The enthusiastic music lover may certainly know the bassett horn, a rare instrument in the clarinet family. It was used in Mozart's Requiem KV626, which owes its melancholy sound to this dark-toned instrument.
The clarinet player, however, also knows this instrument as a rather difficult one: it is often challenging to master both technically and in terms of intonation. A trio of bassett horns would probably have been unthinkable had it not been for Mozart and his five Divertimenti written for just this instrumentation.
Mozart seemed to have had a particular infinity for the bassett horn during his final years. Some even believe that the bassett horn was his favourite instrument. Although many of his compositions with bassett horn have fallen into near oblivion today. The five above-mentioned divertimenti (KV 439 b) survived, but only as an arrangement for two clarinets and bassoon.
Sabine Meyer, Wolfgang her brother and clarinet player Reiner Wehle formed the TRIO DI CLARONE in 1983. Their interest in how the original divertimenti must have sounded played an important part. Obviously five divertimenti of Mozart could not form a complete concert program. Rather than including compositions of lesser quality by Mozart's contemporaries, they decided to contrast Mozart's ingenious works with important compositions of the present day.
This juxtaposition of Mozart and contemporary works soon became a success. Regular concert appearances in Germany and other European countries as well as numerous broadcast recordings and appearances on television have made TRIO DI CLARONE quickly popular. Tours brought them to the USA, Africa, Japan and China.
In their effort to perform important but seldom heard original pieces, TRIO DI CLARONE occasionally collaborates with other musicians, thus being able to present a truly rare and interesting program such as performing a program with three singers and three clarinet players or works for three clarinets and piano. On the occasion of TRIO DI CLARONE’s tenth anniversary, they collaborated with well-known American jazz clarinetist Eddie Daniels in a cross-over program, which was released on CD as "Blues for Sabine" by EMI Classics.

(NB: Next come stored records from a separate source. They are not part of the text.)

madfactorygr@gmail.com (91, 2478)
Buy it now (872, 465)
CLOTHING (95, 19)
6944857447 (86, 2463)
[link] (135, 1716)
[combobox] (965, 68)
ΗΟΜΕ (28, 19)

In 2000 TRIO DI CLARONE toured with German jazz clarinetist Michael Riessler with “Bach 2000”, also releaswed on CD by EMI Classics under the title "Bach in 1 Hour". They have now performed their second program with Michael Riessler since 2003. The collaboration with French hurdy-gurdy player Pierre Charial, was called „Paris Mécanique“, which was also recorded. The most recent project is the recording of “Invitacion al Danzon” with Paquito D’Rivera released in the summer 2009.